Reflections on UM-Forward
Editor’s Note: The UM-Forward Summit was held in Minneapolis, Minnesota, Friday, May 17 to Saturday, May 18. The mission of the summit was to discuss the future of the United Methodist Church, centered on POC+Q+T (Person of Color, Queer, and Transgender) voices. We asked Lee Schriber to share his reflections on participating in this summit.
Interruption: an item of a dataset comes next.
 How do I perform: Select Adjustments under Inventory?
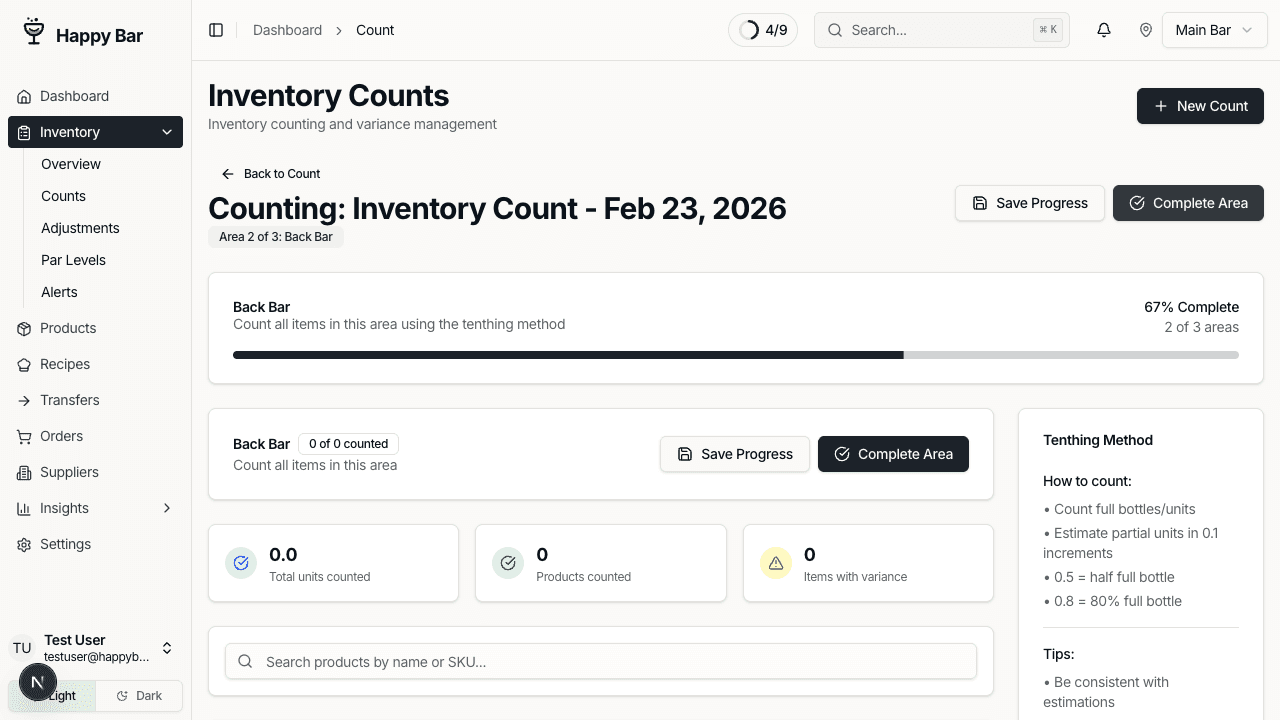tap(80, 228)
“We yearn to be a grace-full church that embodies love and relentlessly pursues social justice and equity. Our role is to make a faithful future irresistible; our movement forward is creating and shaping a way of collective flourishing, of intersectional justice, of transformative healing, of liberating love.” - UM-Forward Preamble
A balm of healing for the wounded heart. This is how I describe my experience at the UM-Forward Summit in Minneapolis, Minnesota, Friday, May 17 to Saturday, May 18. I found my spirit transformed from a spirit of hopelessness to hope, the hope that I had been digging deep to find every day since midway through General Conference 2019. The UM-Forward Summit was the space that I needed to be in, to be reminded as a queer person in the UMC that I am not alone and the in-breaking of something new is indeed coming, imminently and immanently. I was poignantly reminded that our connectional church—with all of its flaws—is also beautiful and will continue to be beautiful as we seek to be a denomination of collective flourishing.
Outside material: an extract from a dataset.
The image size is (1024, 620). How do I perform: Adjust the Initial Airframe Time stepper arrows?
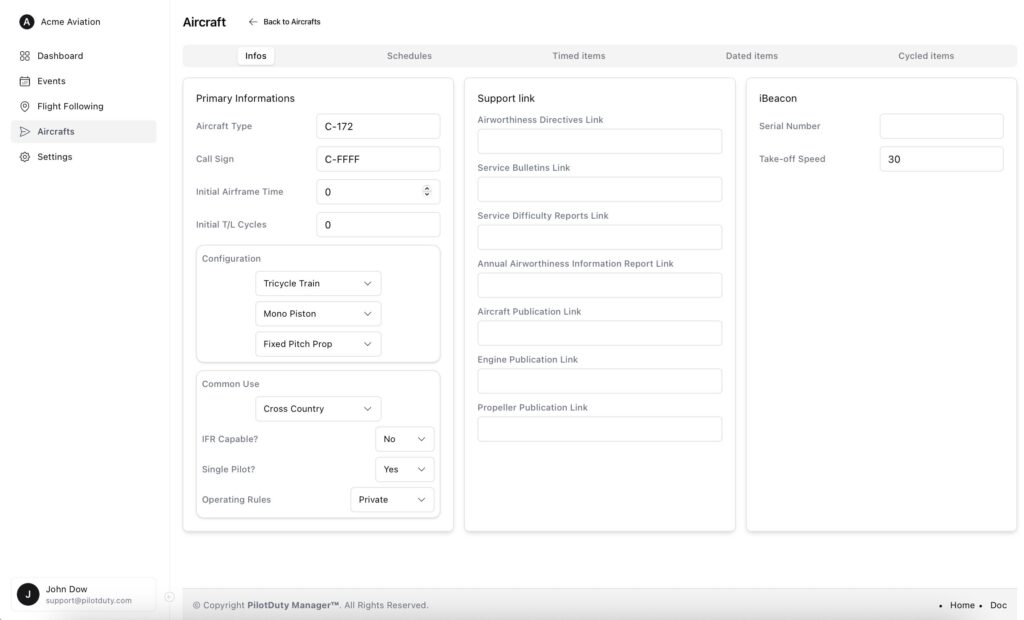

I pray every day for the United Methodist Church, I pray that the One who began a good work in our denomination would be faithful to complete it. After each General Conference, it has felt as though yet again that prayer was going unanswered as each General Conference codified and expanded exclusion and indictments of LGBTQ+ peoples and those who would risk their life and livelihood for their queer siblings. Yet, somewhere in the midst of it all the UM-Forward Summit gave me hope—where there was no hope—that this prayer may yet be answered.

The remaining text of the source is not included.